Clean up remove_rel_from_query() after self-join elimination commit

From: Richard Guo <guofenglinux(at)gmail(dot)com>
To: Pg Hackers <pgsql-hackers(at)lists(dot)postgresql(dot)org>
Subject: Clean up remove_rel_from_query() after self-join elimination commit
Date: 2026-04-06 08:11:03
Message-ID: CAMbWs48JC4OVqE=3gMB6se2WmRNNfMyFyYxm-09vgpm+Vwe8Hg@mail.gmail.com
Views: Whole Thread | Raw Message | Download mbox | Resend email
Thread:
Lists: pgsql-hackers

While working on reusing remove_rel_from_query() for inner-join
removal, I noticed that the function is in pretty rough shape.
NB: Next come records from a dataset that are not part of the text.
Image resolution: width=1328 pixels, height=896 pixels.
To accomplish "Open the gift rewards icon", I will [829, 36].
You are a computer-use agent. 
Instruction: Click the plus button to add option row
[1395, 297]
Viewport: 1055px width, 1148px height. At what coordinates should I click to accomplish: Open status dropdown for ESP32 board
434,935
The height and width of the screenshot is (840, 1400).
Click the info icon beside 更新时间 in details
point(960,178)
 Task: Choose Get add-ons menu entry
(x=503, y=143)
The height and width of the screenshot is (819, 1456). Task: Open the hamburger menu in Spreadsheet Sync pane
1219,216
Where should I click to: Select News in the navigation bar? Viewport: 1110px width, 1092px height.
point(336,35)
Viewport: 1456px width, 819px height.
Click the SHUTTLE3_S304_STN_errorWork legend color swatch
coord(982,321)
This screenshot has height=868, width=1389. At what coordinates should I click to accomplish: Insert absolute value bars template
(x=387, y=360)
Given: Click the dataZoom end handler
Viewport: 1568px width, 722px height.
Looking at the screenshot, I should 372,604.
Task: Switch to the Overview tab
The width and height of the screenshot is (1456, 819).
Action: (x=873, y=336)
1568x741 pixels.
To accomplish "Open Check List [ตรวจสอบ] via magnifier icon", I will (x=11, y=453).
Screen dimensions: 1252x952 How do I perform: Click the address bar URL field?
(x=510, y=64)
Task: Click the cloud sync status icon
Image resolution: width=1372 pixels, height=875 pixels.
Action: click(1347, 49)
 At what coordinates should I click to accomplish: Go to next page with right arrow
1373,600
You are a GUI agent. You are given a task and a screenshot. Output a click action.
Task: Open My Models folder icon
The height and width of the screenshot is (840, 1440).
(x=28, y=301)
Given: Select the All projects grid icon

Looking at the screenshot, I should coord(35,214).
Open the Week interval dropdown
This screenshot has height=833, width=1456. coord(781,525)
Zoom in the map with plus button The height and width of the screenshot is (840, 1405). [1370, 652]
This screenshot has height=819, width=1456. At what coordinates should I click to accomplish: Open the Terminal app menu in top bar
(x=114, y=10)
The
self-join elimination (SJE) commit grafted self-join removal onto
remove_rel_from_query(), which was originally written for left-join
removal only. This resulted in several issues:

1. Comments throughout remove_rel_from_query() still assumed only
left-join removal, making the code misleading. For example:

* This is relevant in case the outer join we're deleting is nested inside
* other outer joins:

2. This was called even for left-join removal, with subst=-1. This is
pointless and confusing.

ChangeVarNodesExtended((Node *) phv->phexpr, relid, subst, 0,
replace_relid_callback);

3. phinfo->ph_lateral was adjusted for left-join removal, which is
also confusing ...

phinfo->ph_lateral = adjust_relid_set(phinfo->ph_lateral, relid, subst);

/*
* ph_lateral might contain rels mentioned in ph_eval_at after the
* replacement, remove them.
*/
phinfo->ph_lateral = bms_difference(phinfo->ph_lateral,
phinfo->ph_eval_at);

... since you can find this Assert just above:

Assert(sjinfo == NULL || !bms_is_member(relid, phinfo->ph_lateral));

4. The comment about attr_needed reconstruction was in
remove_rel_from_query(), but the actual rebuild is performed by
the callers.

5. The EquivalenceClass processing in remove_rel_from_query():

/*
* Likewise remove references from EquivalenceClasses.
*/
foreach(l, root->eq_classes)
{
EquivalenceClass *ec = (EquivalenceClass *) lfirst(l);

if (bms_is_member(relid, ec->ec_relids) ||
(sjinfo == NULL || bms_is_member(sjinfo->ojrelid, ec->ec_relids)))
remove_rel_from_eclass(ec, sjinfo, relid, subst);
}

The condition always evaluates to true for self-join elimination
(i.e., sjinfo == NULL), meaning every EquivalenceClass gets adjusted.
But this is redundant because the caller remove_self_join_rel()
already handles ECs via update_eclasses().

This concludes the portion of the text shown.